**Document text**
I didn't mention this earlier, but I was very concerned he'd get upset and go confront the POS BF and do something he'd regret later.
So I am leaning to not say anything. But it's tough. I hate secrets.

And the more I think about it, she must not be afraid of him. Isn't there a saying about the sorrow and company of others that are the same? I forget the saying. 
Anyways, I think sometimes I struggle with making the right decision. The last 3 years have been the most difficult in my life and much of this hasn't been as "black and white" as I would have liked for it to have been. But I am doing my best.


----------



## tm84 (Jul 24, 2011)

Honestly, she made her bed and invited him in. Based on what you've said about people around her knowing about what's going on, I'd stick to not involving her brother. Your energy is better spent looking out for your kids and making sure that they aren't harmed by her decision to remain in close contact with the guy.


----------



## Sanity (Mar 7, 2011)

F the EX, concern yourself with kids.
_Posted via Mobile Device_


----------



## DaddyLongShanks (Nov 6, 2012)

You should concern over your kids. She needs to press charges on the guy even if just to get it on the record.
_Posted via Mobile Device_


----------



## JCD (Sep 2, 2012)

Tell your FIL that you also know and that you will leave any further work in this to his decisions. I would indicate that you are in lock down mode with the kids re visiting and why.

This lets him know that he MIGHT be able to call on you for support if he needs...something...and avoids BOTH of you sitting on your hands on this issue. He knows he is the one who will have to make some choices....and have the hard talks with his daughter.


She needs to swear out a complaint.


----------

**Tasks and exercises**
(a) In the forum thread, how long a period does the first poster call the most difficult of their life?
(b) Reproduce the forum thread verbatim, from "So I am leaning" down to "with the guy.".

**Data shown**
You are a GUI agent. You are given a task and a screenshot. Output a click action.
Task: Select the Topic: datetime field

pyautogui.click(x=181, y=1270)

**Answers to the exercise**
(a) The last 3 years.

(b)
So I am leaning to not say anything. But it's tough. I hate secrets.

And the more I think about it, she must not be afraid of him. Isn't there a saying about the sorrow and company of others that are the same? I forget the saying. 
Anyways, I think sometimes I struggle with making the right decision. The last 3 years have been the most difficult in my life and much of this hasn't been as "black and white" as I would have liked for it to have been. But I am doing my best.


----------



## tm84 (Jul 24, 2011)

Honestly, she made her bed and invited him in. Based on what you've said about people around her knowing about what's going on, I'd stick to not involving her brother. Your energy is better spent looking out for your kids and making sure that they aren't harmed by her decision to remain in close contact with the guy.